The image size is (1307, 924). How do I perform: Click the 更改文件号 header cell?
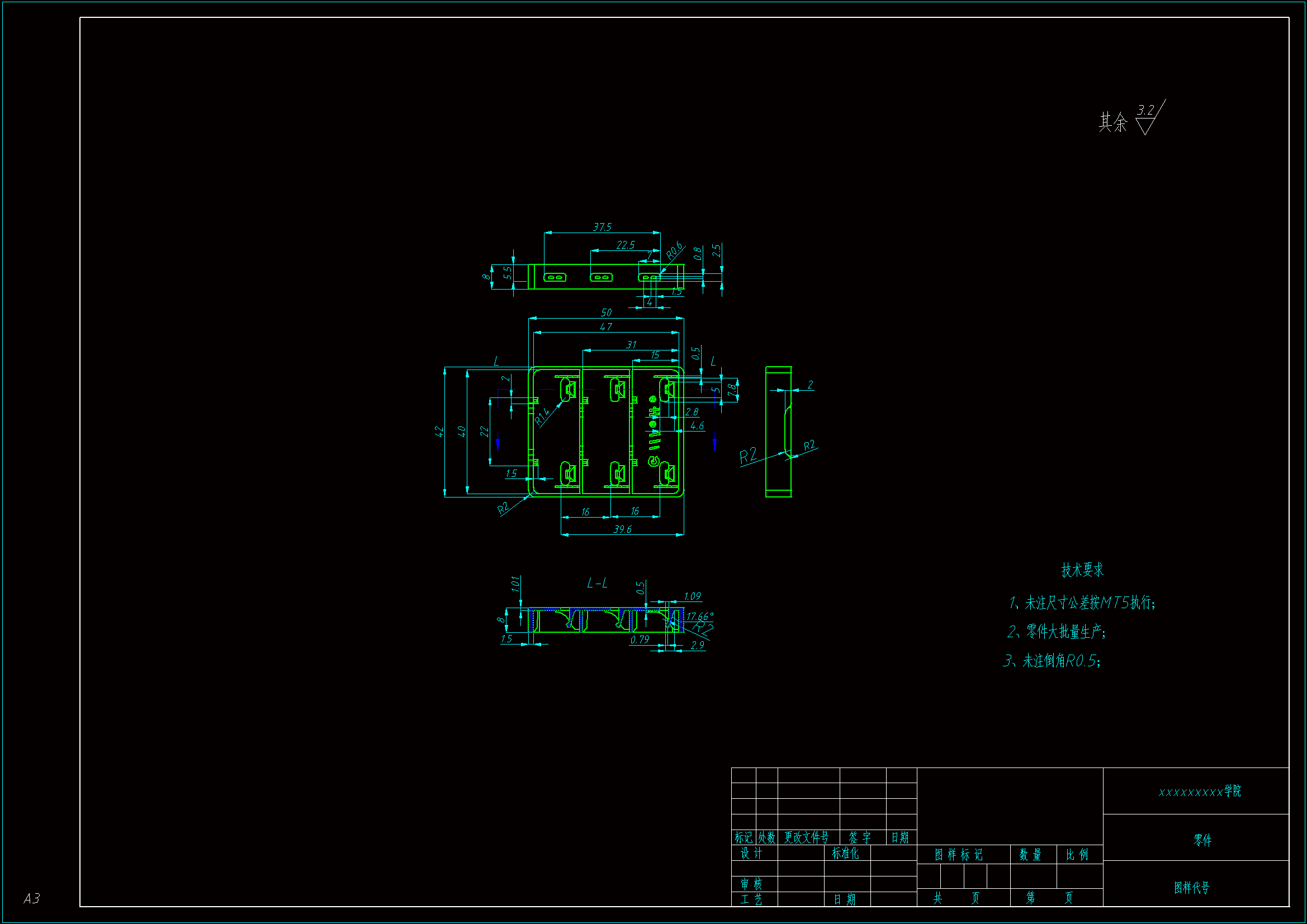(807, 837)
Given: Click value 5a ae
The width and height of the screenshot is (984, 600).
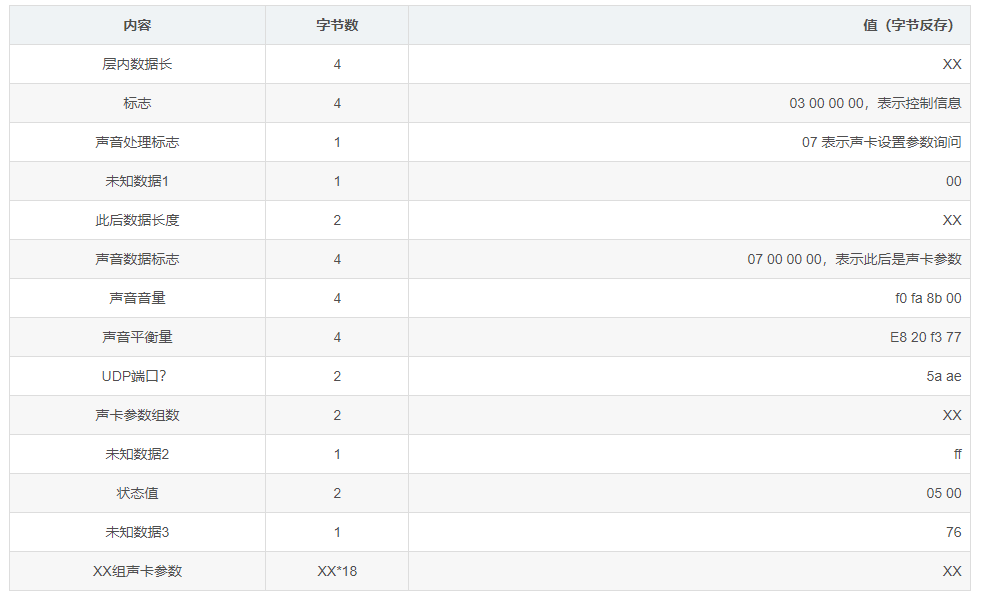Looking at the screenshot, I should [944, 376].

——

#### [Problem to work on]
List every line of the listing above that contains the string "Click".

#### [In response]
The image size is (1307, 924). How do I perform: Click the 更改文件号 header cell?
Given: Click value 5a ae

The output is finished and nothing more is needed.